As an example, consider a dialog box for entering a user name and a password when logging in to a computer:

+------------------------------------+
|           +---------------------+  |
| Username: |                     |  |
|           +---------------------+  |
|                                    |
|           +---------------------+  |
| Password: |                     |  |
|           +---------------------+  |
|                                    |
|  +----+               +--------+   |
|  | OK |               | Cancel |   |
|  +----+               +--------+   |
+------------------------------------+
The data type:
data Login = Login UserName Password
type UserName = String
type Password = String
From this we would like to construct a fudget (or whatever):
loginPopupF :: F Login (Maybe Login)
The input of the fudget is of type Login so that the program can set default values that will be displayed when the dialog box first pops up.
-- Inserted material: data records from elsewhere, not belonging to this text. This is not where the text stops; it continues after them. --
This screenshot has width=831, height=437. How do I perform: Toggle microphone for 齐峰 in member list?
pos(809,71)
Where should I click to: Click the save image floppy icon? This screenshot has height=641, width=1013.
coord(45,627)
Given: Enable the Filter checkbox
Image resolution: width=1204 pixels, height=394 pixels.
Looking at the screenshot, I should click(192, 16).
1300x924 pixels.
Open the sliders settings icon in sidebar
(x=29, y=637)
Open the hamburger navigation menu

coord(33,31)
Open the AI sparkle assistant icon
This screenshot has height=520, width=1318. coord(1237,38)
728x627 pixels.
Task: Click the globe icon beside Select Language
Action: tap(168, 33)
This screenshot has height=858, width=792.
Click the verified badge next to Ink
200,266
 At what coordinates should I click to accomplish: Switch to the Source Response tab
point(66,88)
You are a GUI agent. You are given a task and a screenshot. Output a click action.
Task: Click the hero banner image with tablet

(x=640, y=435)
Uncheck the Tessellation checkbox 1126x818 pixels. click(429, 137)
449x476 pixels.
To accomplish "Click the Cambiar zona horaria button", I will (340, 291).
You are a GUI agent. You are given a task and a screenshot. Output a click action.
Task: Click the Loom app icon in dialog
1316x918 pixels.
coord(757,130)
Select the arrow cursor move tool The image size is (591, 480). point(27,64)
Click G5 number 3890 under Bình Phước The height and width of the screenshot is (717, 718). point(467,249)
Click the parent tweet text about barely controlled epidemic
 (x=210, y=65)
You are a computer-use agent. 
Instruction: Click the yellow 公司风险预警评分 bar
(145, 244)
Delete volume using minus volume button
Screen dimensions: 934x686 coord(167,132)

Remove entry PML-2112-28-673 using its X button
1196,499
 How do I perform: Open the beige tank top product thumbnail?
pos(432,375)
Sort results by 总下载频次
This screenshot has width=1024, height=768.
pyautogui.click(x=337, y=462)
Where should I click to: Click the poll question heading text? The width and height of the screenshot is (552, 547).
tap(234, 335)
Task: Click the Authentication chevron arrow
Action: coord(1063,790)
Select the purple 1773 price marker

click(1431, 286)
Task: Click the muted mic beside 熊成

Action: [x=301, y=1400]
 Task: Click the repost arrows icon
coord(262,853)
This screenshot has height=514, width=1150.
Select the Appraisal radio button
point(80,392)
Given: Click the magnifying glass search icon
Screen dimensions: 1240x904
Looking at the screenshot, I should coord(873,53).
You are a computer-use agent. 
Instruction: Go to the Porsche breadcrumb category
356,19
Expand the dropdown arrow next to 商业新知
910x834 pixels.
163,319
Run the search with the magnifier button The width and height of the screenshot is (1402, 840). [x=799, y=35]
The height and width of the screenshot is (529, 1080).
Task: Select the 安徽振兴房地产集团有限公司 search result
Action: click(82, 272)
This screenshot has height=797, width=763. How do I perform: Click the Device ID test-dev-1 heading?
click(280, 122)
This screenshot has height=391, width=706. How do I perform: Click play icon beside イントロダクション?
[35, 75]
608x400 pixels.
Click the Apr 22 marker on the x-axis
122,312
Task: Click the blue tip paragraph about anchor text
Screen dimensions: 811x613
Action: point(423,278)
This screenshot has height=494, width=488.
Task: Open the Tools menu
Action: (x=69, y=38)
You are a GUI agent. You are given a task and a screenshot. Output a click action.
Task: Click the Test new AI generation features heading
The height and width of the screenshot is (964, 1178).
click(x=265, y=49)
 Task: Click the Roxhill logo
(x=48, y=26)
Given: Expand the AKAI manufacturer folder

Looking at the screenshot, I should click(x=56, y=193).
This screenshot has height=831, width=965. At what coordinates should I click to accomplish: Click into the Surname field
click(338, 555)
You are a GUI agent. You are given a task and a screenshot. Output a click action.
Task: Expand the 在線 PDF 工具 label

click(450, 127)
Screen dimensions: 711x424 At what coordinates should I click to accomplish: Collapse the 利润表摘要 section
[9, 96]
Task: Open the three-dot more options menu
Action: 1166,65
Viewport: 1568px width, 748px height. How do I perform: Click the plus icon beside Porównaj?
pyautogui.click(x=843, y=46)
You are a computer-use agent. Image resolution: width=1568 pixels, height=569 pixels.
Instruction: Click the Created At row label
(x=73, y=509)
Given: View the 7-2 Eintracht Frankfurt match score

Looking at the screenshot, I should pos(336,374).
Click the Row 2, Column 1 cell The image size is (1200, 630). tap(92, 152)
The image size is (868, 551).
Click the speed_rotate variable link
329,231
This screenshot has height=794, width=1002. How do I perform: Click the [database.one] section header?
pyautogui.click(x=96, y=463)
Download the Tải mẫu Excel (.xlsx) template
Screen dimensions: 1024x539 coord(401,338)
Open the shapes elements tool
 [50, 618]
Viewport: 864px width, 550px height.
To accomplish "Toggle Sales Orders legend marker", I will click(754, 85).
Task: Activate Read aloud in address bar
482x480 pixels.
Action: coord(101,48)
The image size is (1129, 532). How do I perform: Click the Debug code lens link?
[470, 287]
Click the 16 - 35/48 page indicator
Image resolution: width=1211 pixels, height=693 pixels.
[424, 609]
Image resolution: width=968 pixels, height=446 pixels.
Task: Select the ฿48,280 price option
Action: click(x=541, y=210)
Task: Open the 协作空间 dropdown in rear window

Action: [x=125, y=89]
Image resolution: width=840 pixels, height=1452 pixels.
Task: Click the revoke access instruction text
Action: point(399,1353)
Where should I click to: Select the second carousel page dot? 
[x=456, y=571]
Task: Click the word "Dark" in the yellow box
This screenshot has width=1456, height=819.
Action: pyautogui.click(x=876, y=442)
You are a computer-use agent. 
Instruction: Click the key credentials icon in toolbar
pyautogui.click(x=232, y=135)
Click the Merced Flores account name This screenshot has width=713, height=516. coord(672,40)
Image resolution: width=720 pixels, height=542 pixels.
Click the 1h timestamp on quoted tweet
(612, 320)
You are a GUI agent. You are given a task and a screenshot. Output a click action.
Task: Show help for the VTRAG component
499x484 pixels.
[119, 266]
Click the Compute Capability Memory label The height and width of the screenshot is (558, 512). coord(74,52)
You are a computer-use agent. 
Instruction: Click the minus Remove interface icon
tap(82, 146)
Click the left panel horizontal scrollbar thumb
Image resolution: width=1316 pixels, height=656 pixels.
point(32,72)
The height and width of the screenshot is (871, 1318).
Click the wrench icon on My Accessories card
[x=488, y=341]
The output is Nothing if the user presses the Cancel button and Just (Login name password), where name and password are the contents of the respective fields, if the user presses the Ok button.

As another example, consider the following piece from a dialog, with a radiogroup of two buttons:

|                        			    |
|	/\    Print all pages			    |
|	\/    					    |
|						    |
|						    |
|	                        +---+      +---+    |
|	/\    Print only pages	|   |  to  |   |    |
|	\/			+---+      +---+    |
|						    |
If "Print all pages" is selected, then the integer input elements are inactive. If one tries to enter something in them, the radiogroup flips over to "Print only pages".

This corresponds to the datatype

data Pages = PrintAll | PrintPages Int Int
Now, we would like to have a set of combinators by which we easily could assemble such dialogs (confer parsing combinators, for example).
  1. Construct a set of combinators for the types Either _ _, () and (_,_), as well as a few basic types. (Can type classes be used?)
  2. Generalise to other datatypes. Can the combinators be expressed in Haskell, or is some kind of language extension needed?
There are a number of problems that we haven't considered so far: The last two points show that the challenge overlaps a lot with some other challenges. Our dialogs are perhaps just a special case of the problem of presenting structured data, letting the user manipulate it in certain ways. Confer e.g. Emden Gansner's challenge.